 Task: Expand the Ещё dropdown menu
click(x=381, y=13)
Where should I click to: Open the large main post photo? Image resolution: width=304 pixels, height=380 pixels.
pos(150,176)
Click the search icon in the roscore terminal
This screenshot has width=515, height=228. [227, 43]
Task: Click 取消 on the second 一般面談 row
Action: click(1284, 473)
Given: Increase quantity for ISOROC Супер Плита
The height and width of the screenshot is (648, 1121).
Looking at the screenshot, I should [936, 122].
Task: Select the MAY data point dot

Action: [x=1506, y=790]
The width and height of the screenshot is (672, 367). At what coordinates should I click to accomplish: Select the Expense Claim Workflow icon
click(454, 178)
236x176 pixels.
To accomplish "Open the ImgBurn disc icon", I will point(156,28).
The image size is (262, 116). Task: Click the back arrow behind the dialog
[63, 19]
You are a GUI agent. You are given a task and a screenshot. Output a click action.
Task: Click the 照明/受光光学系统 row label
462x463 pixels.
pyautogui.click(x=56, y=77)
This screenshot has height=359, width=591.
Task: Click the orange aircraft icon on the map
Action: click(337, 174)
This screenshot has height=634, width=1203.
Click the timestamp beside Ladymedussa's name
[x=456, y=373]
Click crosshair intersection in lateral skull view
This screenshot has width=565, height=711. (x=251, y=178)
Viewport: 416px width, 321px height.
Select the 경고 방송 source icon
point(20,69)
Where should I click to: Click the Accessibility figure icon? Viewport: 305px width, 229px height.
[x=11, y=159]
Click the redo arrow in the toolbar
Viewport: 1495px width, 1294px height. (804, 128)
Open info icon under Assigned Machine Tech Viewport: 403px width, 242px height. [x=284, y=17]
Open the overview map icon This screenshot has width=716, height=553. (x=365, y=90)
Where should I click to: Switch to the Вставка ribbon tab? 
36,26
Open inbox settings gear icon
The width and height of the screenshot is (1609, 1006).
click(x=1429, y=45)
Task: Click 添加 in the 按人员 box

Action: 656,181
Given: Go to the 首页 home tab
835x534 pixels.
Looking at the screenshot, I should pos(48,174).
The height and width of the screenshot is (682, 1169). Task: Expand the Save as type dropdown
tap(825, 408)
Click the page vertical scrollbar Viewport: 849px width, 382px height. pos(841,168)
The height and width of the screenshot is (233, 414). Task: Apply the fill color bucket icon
---*---
● **Assignment**: Print every line from the one that contains "Select the 경고 방송 source icon" to the end of the records, exactly as written, and nothing more.

● **Reply to the exercise**:
Select the 경고 방송 source icon
point(20,69)
Where should I click to: Click the Accessibility figure icon? Viewport: 305px width, 229px height.
[x=11, y=159]
Click the redo arrow in the toolbar
Viewport: 1495px width, 1294px height. (804, 128)
Open info icon under Assigned Machine Tech Viewport: 403px width, 242px height. [x=284, y=17]
Open the overview map icon This screenshot has width=716, height=553. (x=365, y=90)
Where should I click to: Switch to the Вставка ribbon tab? 
36,26
Open inbox settings gear icon
The width and height of the screenshot is (1609, 1006).
click(x=1429, y=45)
Task: Click 添加 in the 按人员 box

Action: 656,181
Given: Go to the 首页 home tab
835x534 pixels.
Looking at the screenshot, I should pos(48,174).
The height and width of the screenshot is (682, 1169). Task: Expand the Save as type dropdown
tap(825, 408)
Click the page vertical scrollbar Viewport: 849px width, 382px height. pos(841,168)
The height and width of the screenshot is (233, 414). Task: Apply the fill color bucket icon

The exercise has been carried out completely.